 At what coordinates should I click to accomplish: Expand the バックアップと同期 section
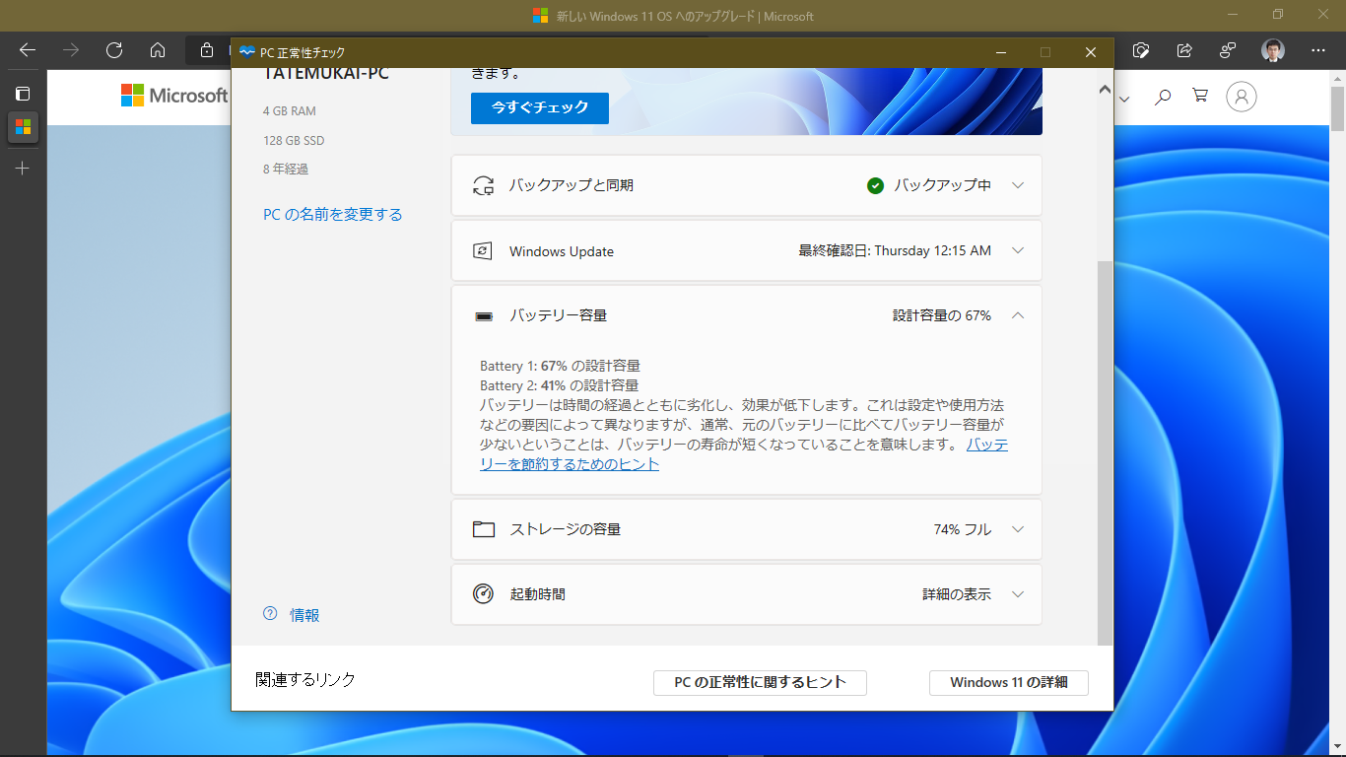(1018, 185)
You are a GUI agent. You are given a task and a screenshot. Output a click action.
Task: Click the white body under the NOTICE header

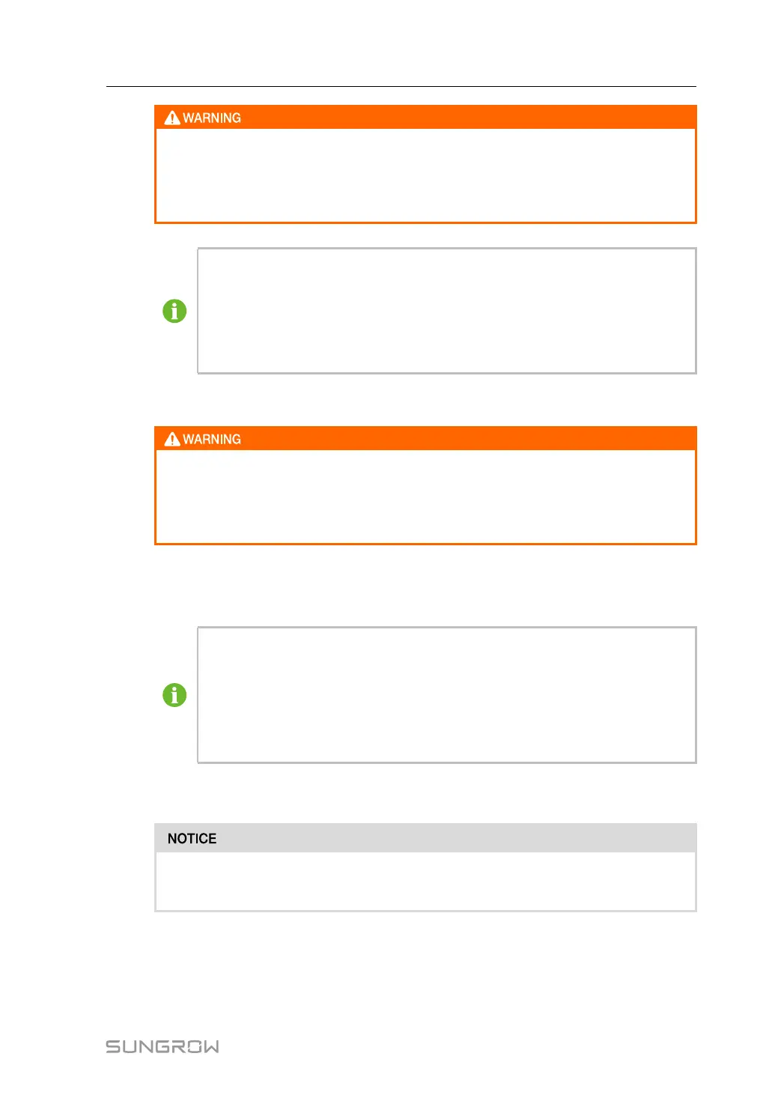point(425,881)
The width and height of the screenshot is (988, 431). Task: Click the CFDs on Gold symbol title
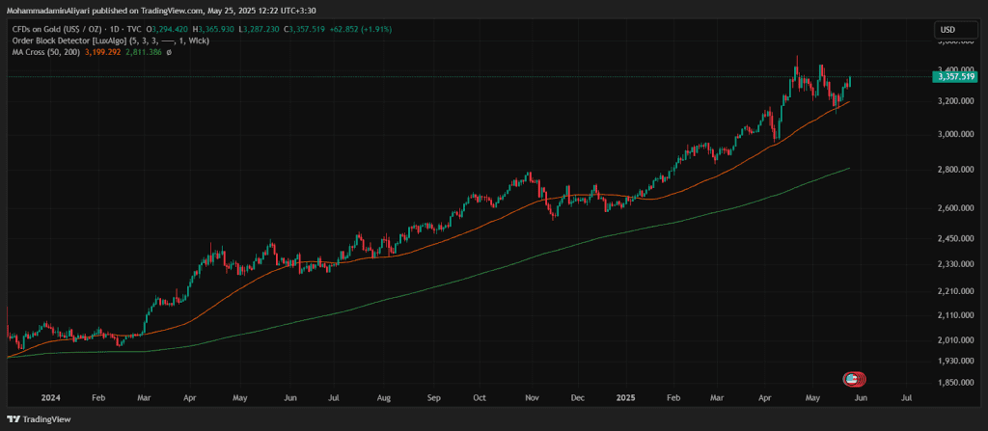click(54, 29)
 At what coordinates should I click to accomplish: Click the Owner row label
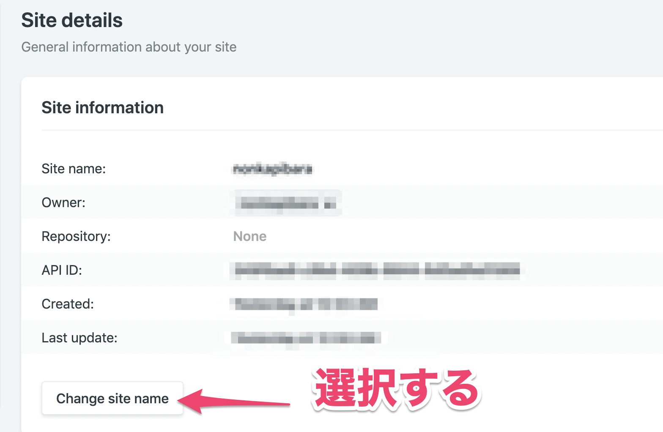click(63, 202)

====

→ What to work on:
From the first line to the last, repeat the records exactly, leaving out the pictures.

→ Written solution:
 At what coordinates should I click to accomplish: Expand the バックアップと同期 section
(1018, 185)
You are a GUI agent. You are given a task and a screenshot. Output a click action.
Task: Click the white body under the NOTICE header

point(425,881)
The width and height of the screenshot is (988, 431). Task: Click the CFDs on Gold symbol title
click(54, 29)
 At what coordinates should I click to accomplish: Click the Owner row label
click(63, 202)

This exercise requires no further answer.